Net result?  More work for the squadron, less readiness, more animosity from former members.....oh....and our numbers are now clean.
PATRICK M. HARRIS, SMSgt, CAP

Eclipse

Quote from: lordmonar on February 12, 2015, 12:16:17 AM
Kicking out the empty shirts does NOTHING to fix that.
Kicking out the empty shirts ADDS to the work for which we don't have enough people to do.
Kicking out the empty shirts will not magically make "THEM" suddenly worried about the status quo.


"That Others May Zoom"

lordmonar

No....I see the forest.....and I see the trees.

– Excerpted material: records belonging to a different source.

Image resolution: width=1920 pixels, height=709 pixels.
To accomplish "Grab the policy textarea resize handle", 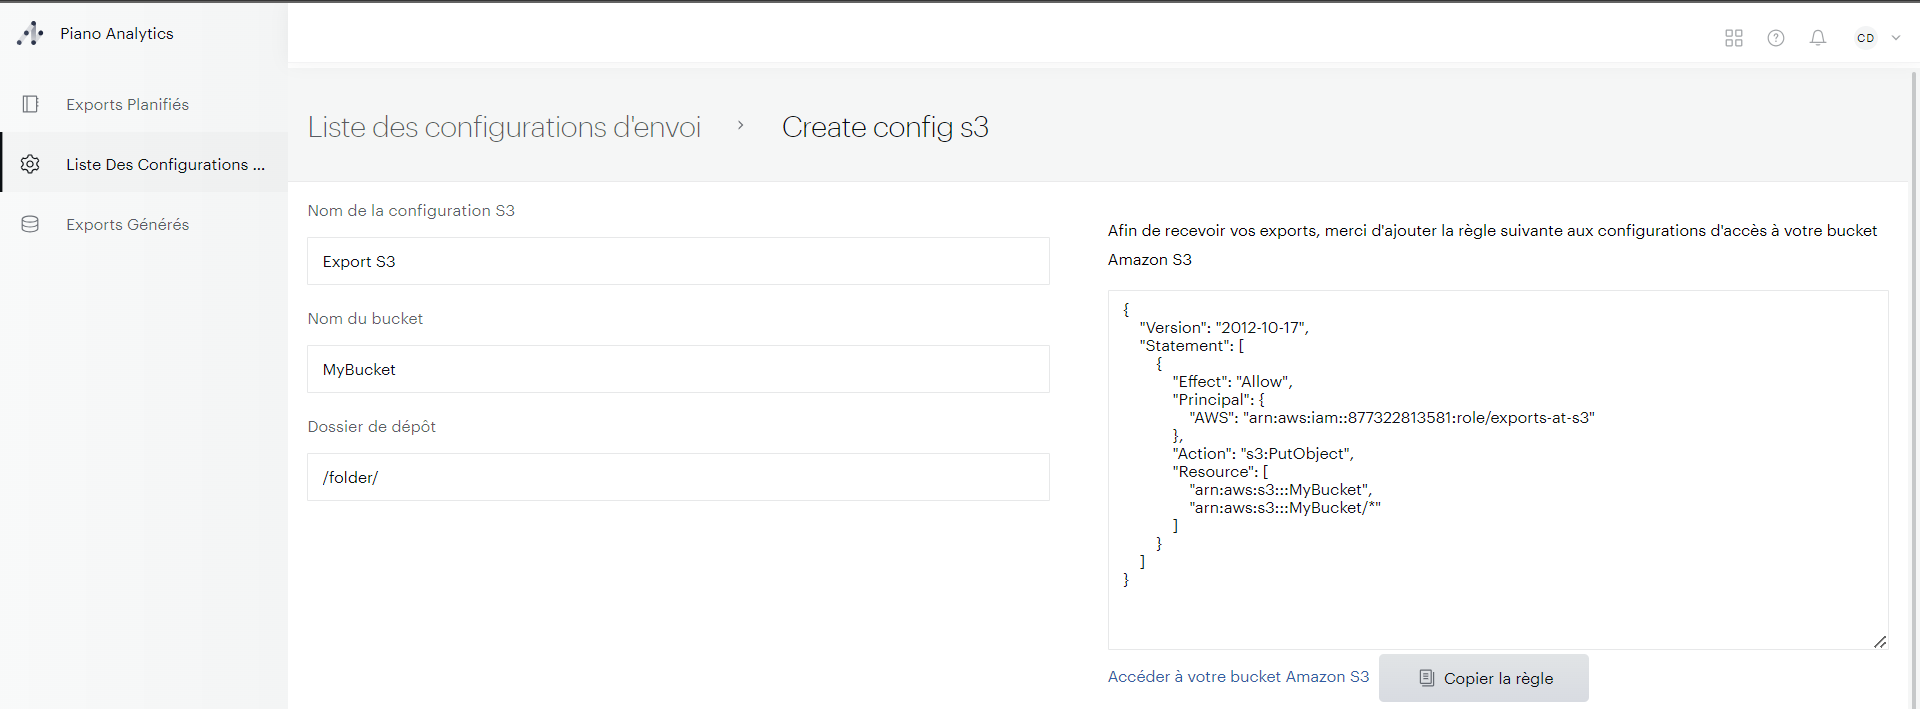I will point(1880,642).
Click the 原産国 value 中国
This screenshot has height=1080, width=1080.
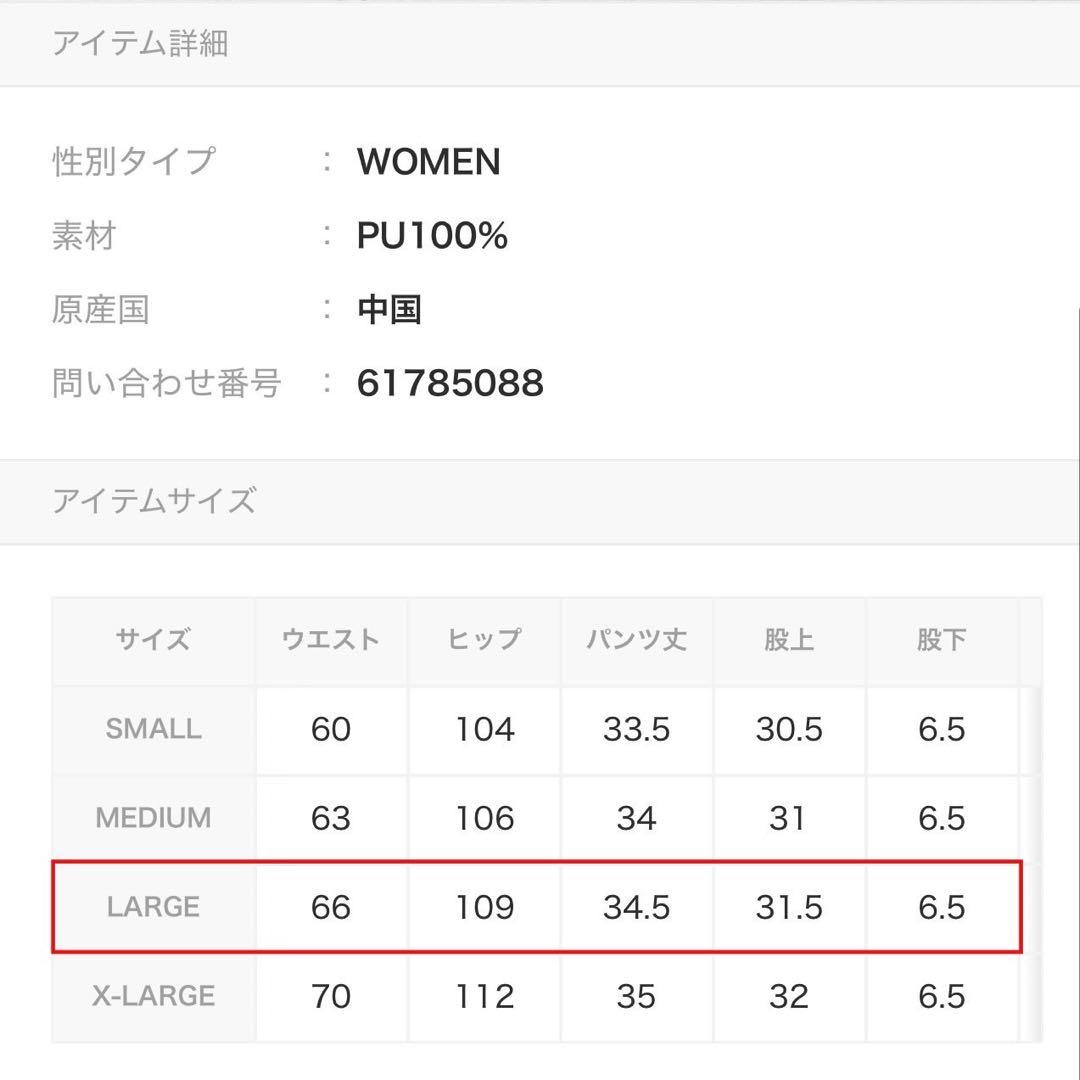[389, 309]
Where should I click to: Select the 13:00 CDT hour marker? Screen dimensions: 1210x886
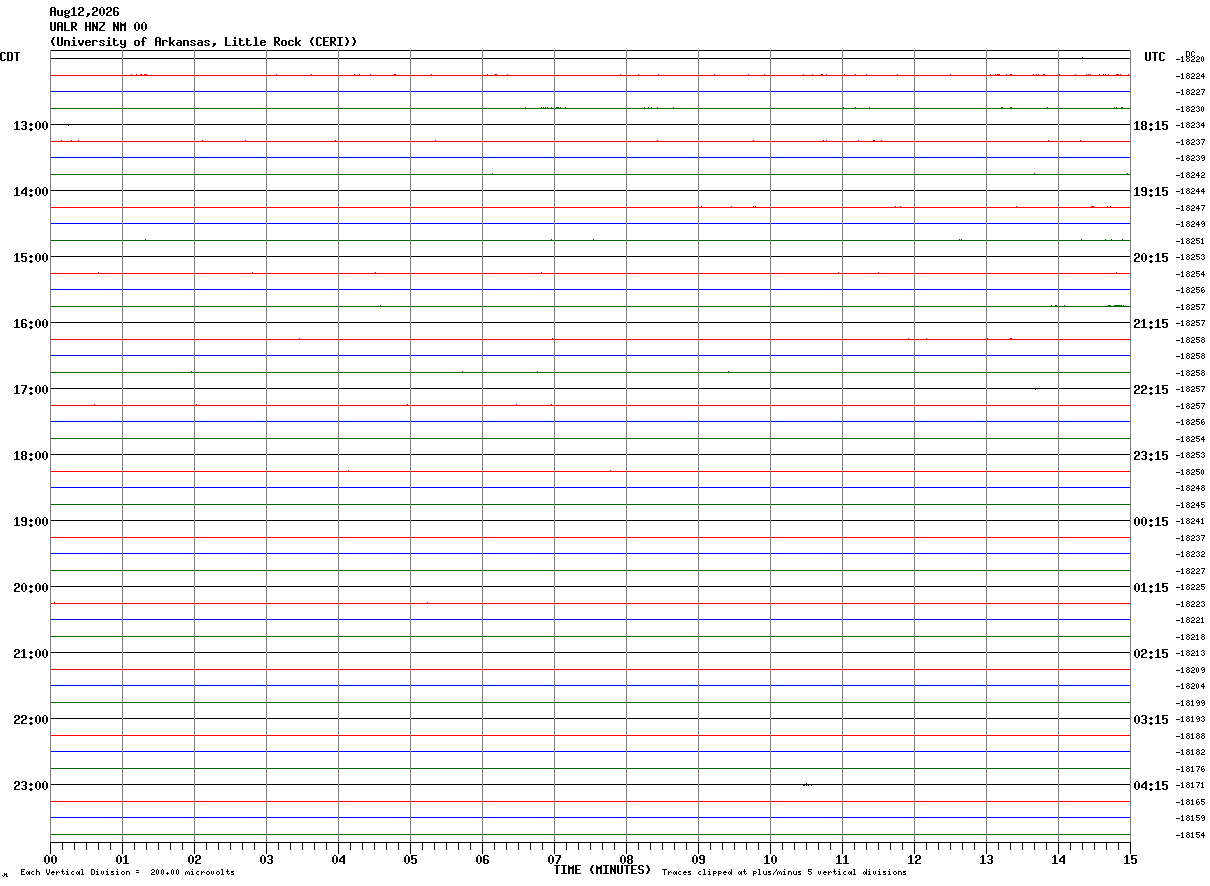coord(30,125)
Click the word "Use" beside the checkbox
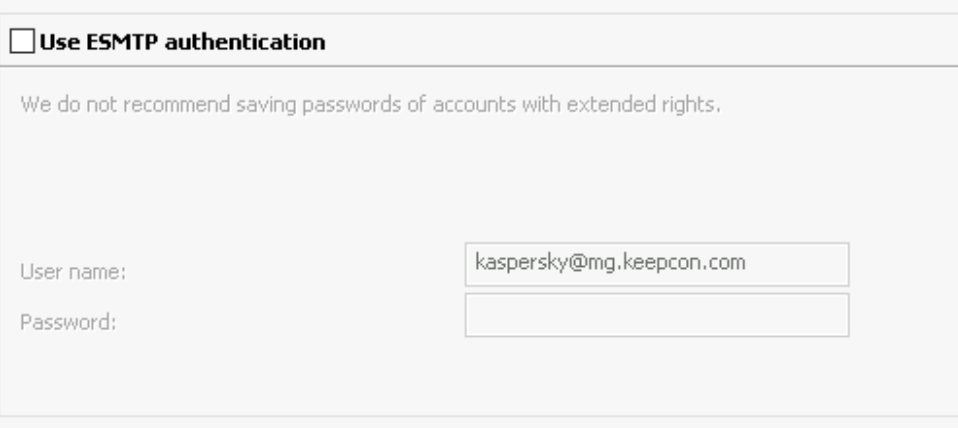The width and height of the screenshot is (958, 428). (52, 42)
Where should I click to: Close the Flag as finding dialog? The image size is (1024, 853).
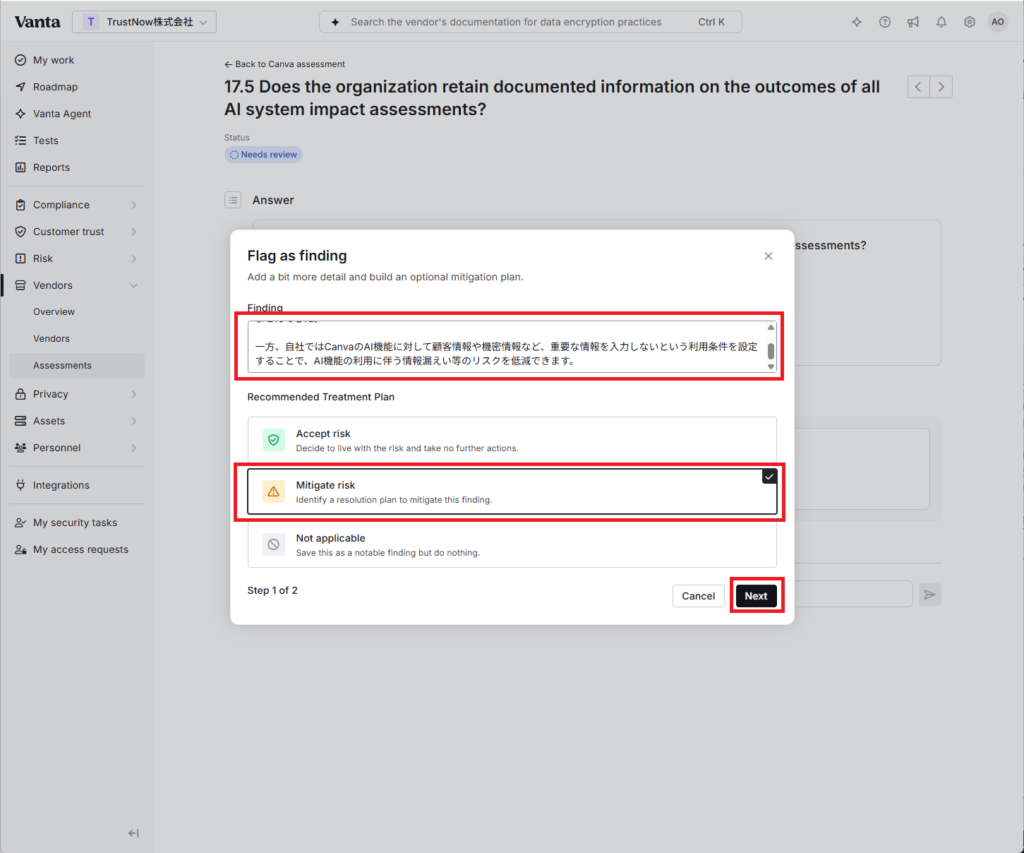(x=768, y=256)
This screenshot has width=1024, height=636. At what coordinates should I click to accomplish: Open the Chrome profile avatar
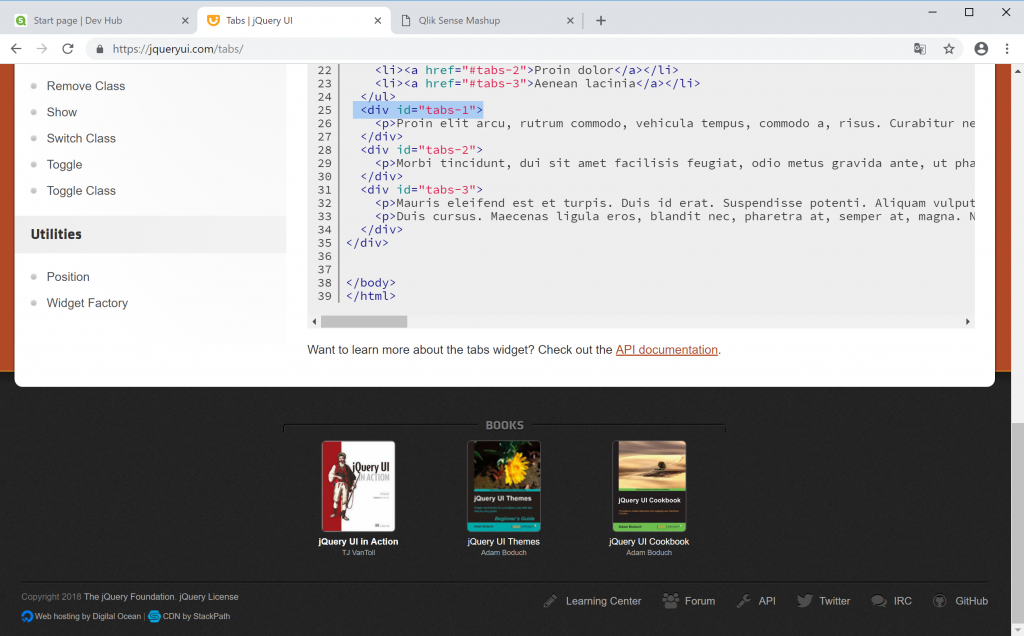pos(981,48)
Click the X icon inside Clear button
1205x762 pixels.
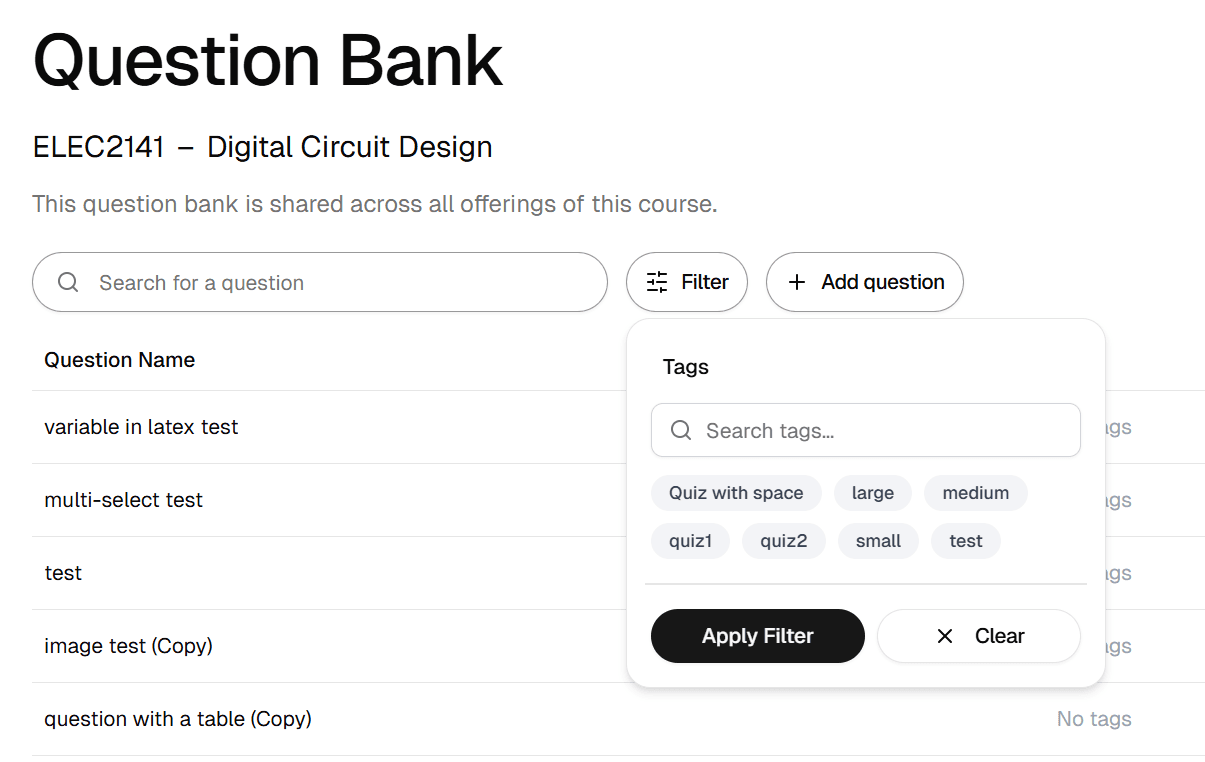(944, 636)

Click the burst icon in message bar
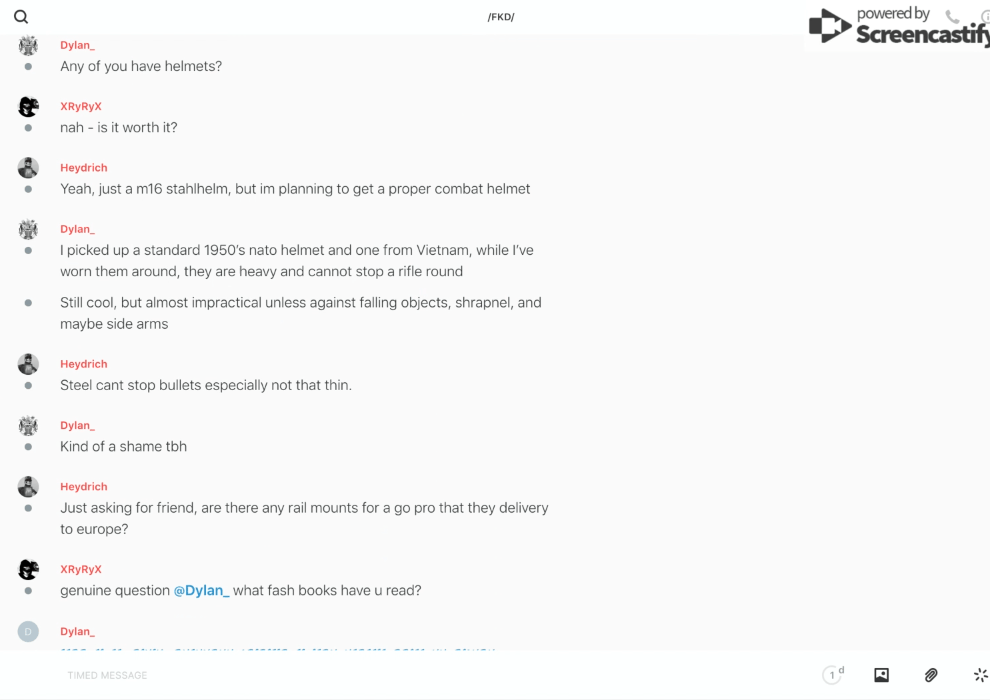point(980,675)
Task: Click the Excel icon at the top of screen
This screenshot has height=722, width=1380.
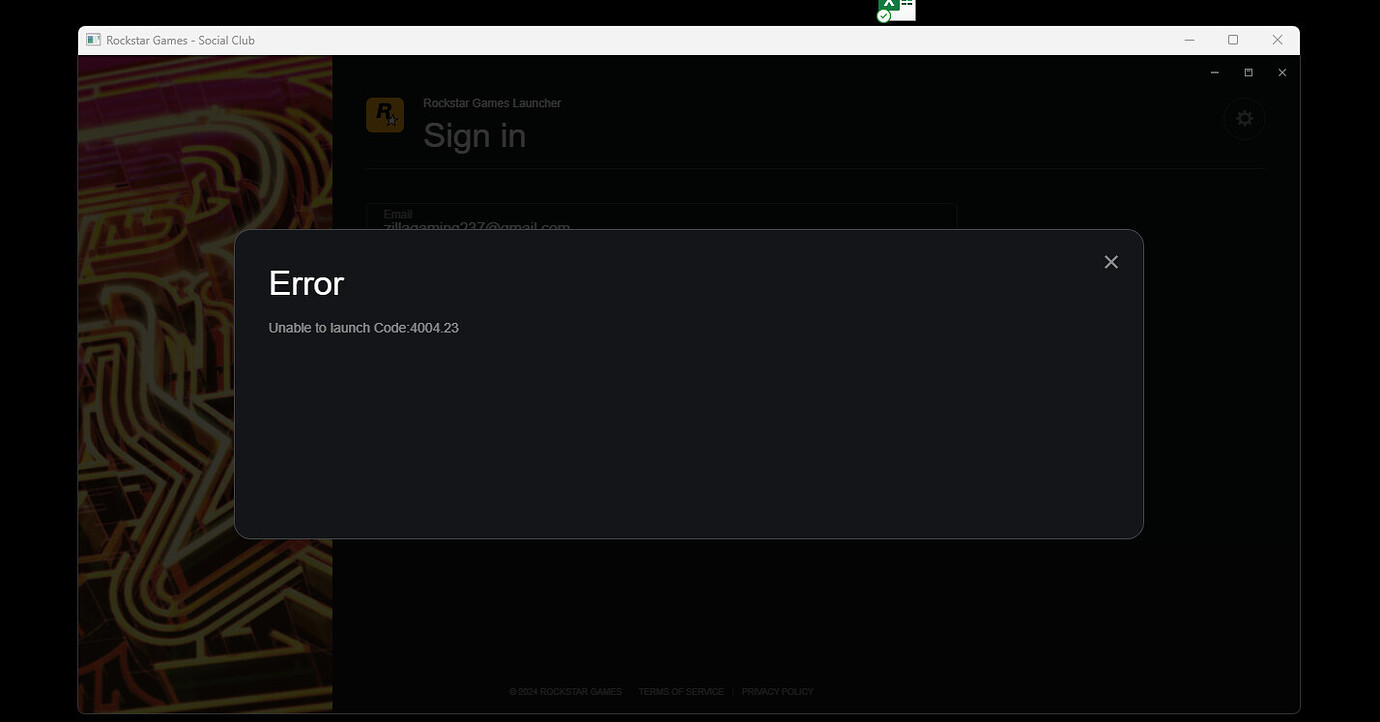Action: click(893, 8)
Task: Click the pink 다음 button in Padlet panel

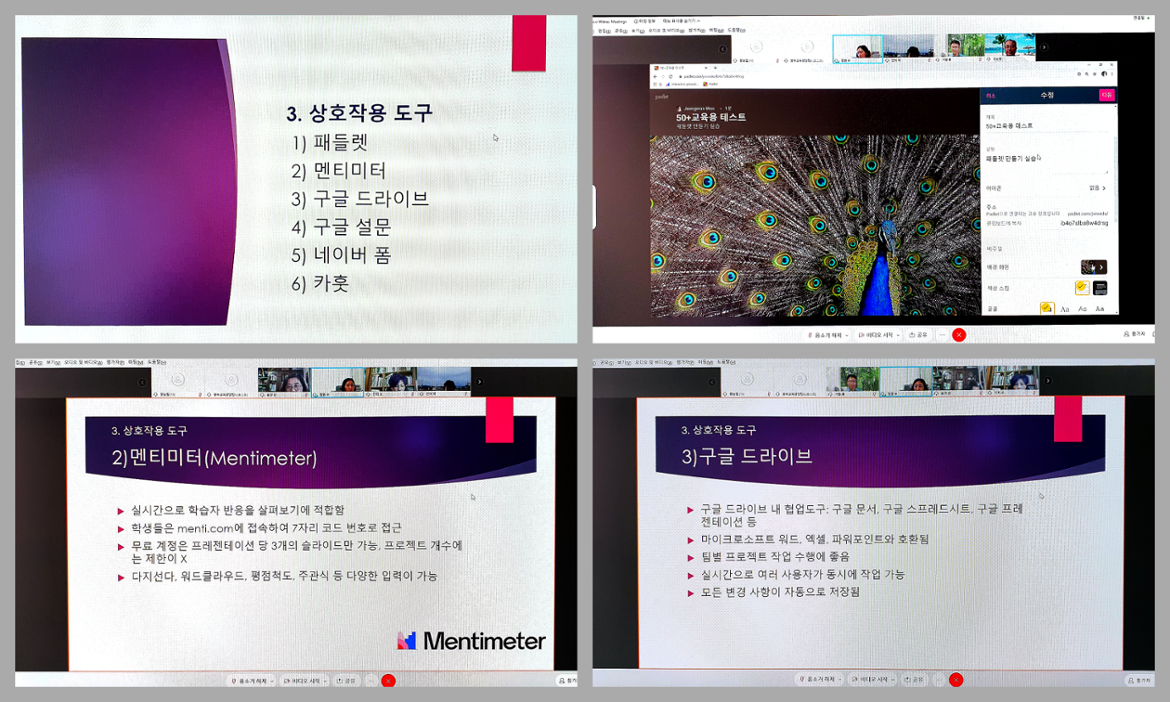Action: pos(1106,95)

Your problem is you are attacking the wrong trees.

We have identified the problem.....too much job....not enough workers.

The fix is easy.

Less job....more workers.

You are suggesting the opposite.

You are wishing that "they" will do their job....and some how that will magically make the people appear and work load decrease.

So you have come up with this plan.......This evil master plan........we start forcing them to close units and we force them to see our membership numbers drop 30%.....they will have do something.


Now who is ignoring reality?

We already have units well below their minim membership....and that is before you factor in the empty shirts.   Do you see any wings or group guys driving out and finding out what the problem is?

No....in fact you have emphatically stated that it is not their job to do so.  I.e. they don't care if that unit is okay or folds.

So what makes you think that the nefarious "them" at NHQ is any different then you?

If your unit....in your opinion is undermanned......suddenly dropping 30% off your books is not going to get wing off their butts to come down to help you.   

Calling wing and saying "I could use some help here"...now that might work....but not the other.

Someone goes inactive......okay...they go inactive.  I may or may not have the time to follow up and find out what's going on.   Eventually they will drop off my books...I move their records to the inactive file...and in five years I destroy them.

That is my base line of work.

You would want me to MANDATORY follow up on the individual.  Six months into the inactive status I would have to initiate paperwork to transfer him.  and then six months (or less) his membership expires, I move his files to the inactive file and five years later I destroy them.

Tell me that is not more work.   Tell me that we actually get some benifit from it.